◆ Belge Metni ◆
Bununla birlikte, 1920’li yılların sonlarında, Stalinleştirme döneminde, deneysel çağdaş sanatı yayma zamanı çoktan geçmişti. Yükselen Sovyet neo-burjuvazisi şaşırmamalıydı: bu tür saçmalıklara müsamaha gösterilemezdi. Bu durum, Oberiu topluluğunun birkaç gösteriden sonra acilen dağılmasını kesinleştirdi.
Kharms ve Vvedensky, çocuk edebiyatına yönelmenin daha akıllıca olduğunu düşünerek, Samuil Marshak tarafından çıkartılan ve ‘Marshak Academy’ olarak bilinen Detgiz yayınevi için çalışmaya başladılar. 1940 yılına kadar Kharms 11 çocuk kitabı çıkardı ve düzenli olarak ‘Yozh- Kirpi’ ve ‘The Siskin’ dergilerinde yazdı.
Konstantin Chukovsky o yılları şöyle hatırlıyor, “ Kharms’ın o dönemde yazdığı zeki ve nükteli yazılar çocukların (özellikle küçüklerin) o kadar büyük ilgisini çekmişti ki, 1930’lu yıllarda pedagogların çoğunun öfkeli tepkilerine maruz kaldı”
Ancak çocuk edebiyatında bile, alışılmışın dışındaki hiçbir şey güvenli değildi. Kharms, çocuk edebiyatına “neşeli” yaklaşımında, bir dizi Oberiu-türünde pasajlar kullandı. Oberiu yaklaşımı 1930 yılında “ gerici hokkabazlık” olarak bir Leningrad gazetesince suçlandı ve, Aralık 1931’de, Kharms ve Vvedensky ‘halkın dikatini, saçma şiirler vasıtasıyla, sosyalizm yapısından başka yöne çekmek’ suçundan tutuklandılar ve Kursk’a gönderildiler.
Her şeye rağmen sürgün oldukça kısa sürdü. 18 Haziran 1932’de serbest bırakıldılar. Bu dönem, Akhmatova’nın tanımladığı gibi “nispeten vejeteryan”dı. Yine de Kharms bundan sonra çok az çalışma yapabildi ve açlık yılları bu dönemlerde başladı.
1934 yılında, “Existence-Varoluş” adlı yapıtı üzerinde çalışmaya başladı. Tamamlanmamasına karşın, yazdıklarını “Daniil Dandan” olarak imzaladı. Aynı yıl yeni oluşan Sovyet Yazarları Birliğine kabul edildi. Ve Marina Vladimirovna Malich ile evlendi.
1937 yılında, Kharms ‘The Siskin’” sayfalarından geçici süreliğine yasaklandı, bir yıl ortalarda gözükmedi. 1937 ve 1938 yılında, apartmanında bir müzik gecesine ev sahipliği yaptı. Katılımcılardan biri duvara yapıştırılan notun üstünde yazılanları şöyle hatırlamakta: “ Bu Evde Özellikle Saygı Duyulan Kişilerin Listesi.” Listede ki isimler arasında, Bach, Gogol, Glinka, ve Knut Hamsun (Knut Hamsun, 1859-1952, Nobel Ödülü Norveçli yazar. Başat iki eserinden biri “Açlık”tır.) vardı. 1939 yılında Kharms, “Pushkin ve Gogol“u da içeren “Incidences-Olaylar” dönemini bitirdi.

◆ Listelenen Satırlar ◆
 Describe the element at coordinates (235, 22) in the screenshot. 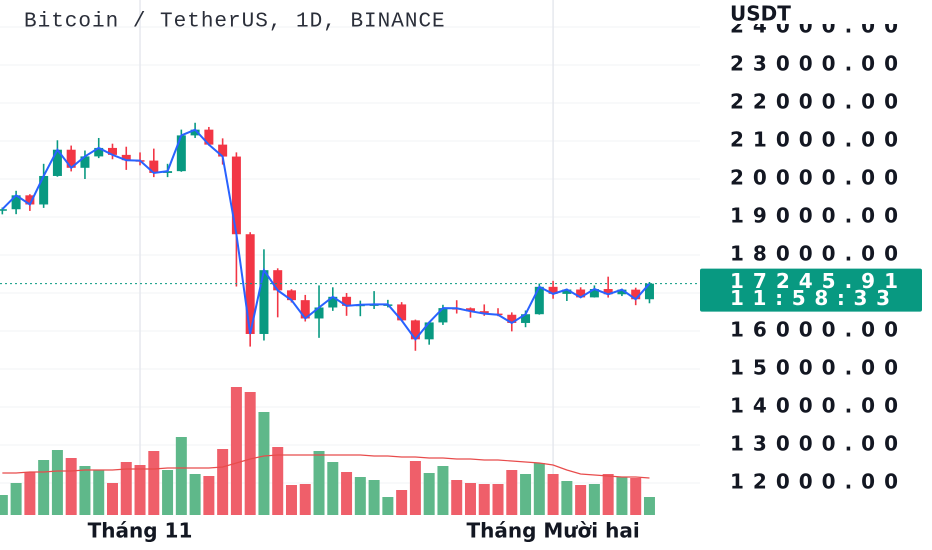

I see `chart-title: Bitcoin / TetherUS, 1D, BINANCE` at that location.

* * *

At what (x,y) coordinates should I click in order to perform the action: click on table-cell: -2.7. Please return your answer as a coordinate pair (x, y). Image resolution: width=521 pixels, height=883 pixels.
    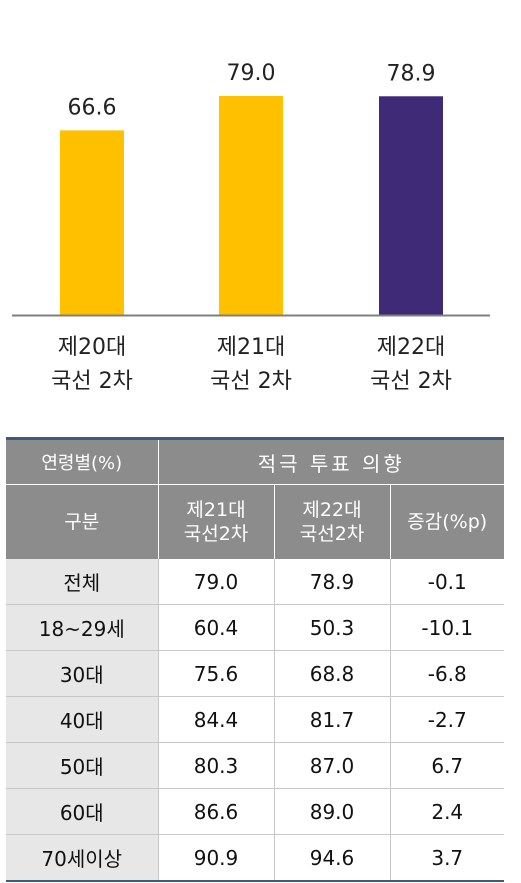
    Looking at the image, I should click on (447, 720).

◆ Çözülecek Problem ◆
Kharms hakkındaki metnin "Ancak çocuk edebiyatında" sözcükleriyle başlayıp "ve Kursk’a gönderildiler." sözcükleriyle biten kısmını hiçbir değişiklik yapmadan yazınız. Satırlar, Kharms hakkındaki metinden bağımsız, ayrı bir malzemedir.

◆ Alıştırma Cevabı ◆
Ancak çocuk edebiyatında bile, alışılmışın dışındaki hiçbir şey güvenli değildi. Kharms, çocuk edebiyatına “neşeli” yaklaşımında, bir dizi Oberiu-türünde pasajlar kullandı. Oberiu yaklaşımı 1930 yılında “ gerici hokkabazlık” olarak bir Leningrad gazetesince suçlandı ve, Aralık 1931’de, Kharms ve Vvedensky ‘halkın dikatini, saçma şiirler vasıtasıyla, sosyalizm yapısından başka yöne çekmek’ suçundan tutuklandılar ve Kursk’a gönderildiler.